Stated previously, with the repeated presence of pups to non-parental rats, caregiving mechanisms can inhibit other mechanism, like the avoidance mechanism; similar inhibitions occur in male marmosets. When male marmosets hold their infants, they did not have an increased testosterone response to novel females when they otherwise would. In other words, holding the infant inhibited the mating mechanisms.

=== Human males ===
Multiple studies on fathers have shown that a reduction in testosterone results in increased responsiveness to infant cues and that fathers in general have lower testosterone than non-fathers. Testosterone in human males decreases with the number of offspring human males have. However, human males with higher level testosterone had greater activation of neural mechanisms when interacting with their own infants, this may be due to the activation of a paternal protection mechanism.

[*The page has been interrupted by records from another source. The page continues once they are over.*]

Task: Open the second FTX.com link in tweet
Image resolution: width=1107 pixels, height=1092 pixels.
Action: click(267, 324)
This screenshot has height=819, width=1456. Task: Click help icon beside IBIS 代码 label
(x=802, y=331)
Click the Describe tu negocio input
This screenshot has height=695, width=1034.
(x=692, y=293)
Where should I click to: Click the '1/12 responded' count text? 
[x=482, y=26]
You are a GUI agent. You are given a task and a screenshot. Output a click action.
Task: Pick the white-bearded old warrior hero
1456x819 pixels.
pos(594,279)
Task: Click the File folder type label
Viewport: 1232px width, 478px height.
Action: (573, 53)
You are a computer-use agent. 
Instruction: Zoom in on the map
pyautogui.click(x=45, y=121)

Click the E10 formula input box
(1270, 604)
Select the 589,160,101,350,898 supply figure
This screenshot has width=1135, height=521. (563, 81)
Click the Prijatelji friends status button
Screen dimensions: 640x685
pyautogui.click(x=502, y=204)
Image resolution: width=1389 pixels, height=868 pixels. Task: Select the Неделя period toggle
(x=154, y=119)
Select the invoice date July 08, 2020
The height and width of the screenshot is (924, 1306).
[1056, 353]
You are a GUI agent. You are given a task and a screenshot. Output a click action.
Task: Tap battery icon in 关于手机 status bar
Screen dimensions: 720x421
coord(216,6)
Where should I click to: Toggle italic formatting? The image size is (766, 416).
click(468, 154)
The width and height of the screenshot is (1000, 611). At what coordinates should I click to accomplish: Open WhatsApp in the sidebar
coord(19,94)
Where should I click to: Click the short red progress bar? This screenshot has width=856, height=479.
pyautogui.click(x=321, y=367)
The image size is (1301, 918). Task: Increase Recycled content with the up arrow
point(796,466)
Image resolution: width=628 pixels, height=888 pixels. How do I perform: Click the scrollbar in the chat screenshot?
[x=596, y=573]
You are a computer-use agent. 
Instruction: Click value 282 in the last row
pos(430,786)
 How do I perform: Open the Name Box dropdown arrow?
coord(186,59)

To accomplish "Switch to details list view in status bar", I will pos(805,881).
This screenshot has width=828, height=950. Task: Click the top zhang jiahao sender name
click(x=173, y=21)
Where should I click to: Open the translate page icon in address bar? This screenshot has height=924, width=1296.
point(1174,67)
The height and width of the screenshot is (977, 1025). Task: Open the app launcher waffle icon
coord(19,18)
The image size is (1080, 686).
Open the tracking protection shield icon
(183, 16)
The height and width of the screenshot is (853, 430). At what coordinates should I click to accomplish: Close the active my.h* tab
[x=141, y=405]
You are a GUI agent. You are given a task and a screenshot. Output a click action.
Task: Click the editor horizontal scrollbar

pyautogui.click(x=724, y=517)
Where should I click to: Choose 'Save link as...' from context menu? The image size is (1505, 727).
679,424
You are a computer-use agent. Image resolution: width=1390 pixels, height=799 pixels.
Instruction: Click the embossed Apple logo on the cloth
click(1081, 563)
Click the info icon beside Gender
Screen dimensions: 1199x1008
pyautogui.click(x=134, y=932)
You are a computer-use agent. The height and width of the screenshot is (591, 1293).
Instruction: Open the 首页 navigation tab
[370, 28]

=== Comparison of testosterone between species and sexes ===
Between species variation in behaviors associated with testosterone in biparental species was not noted. Across species father experience was negatively correlated with testosterone and lower levels of testosterone was associate with an increase in care. Testosterone is more commonly studied in males than females. However, one study on human females found that lower testosterone is associated with increased maternal care.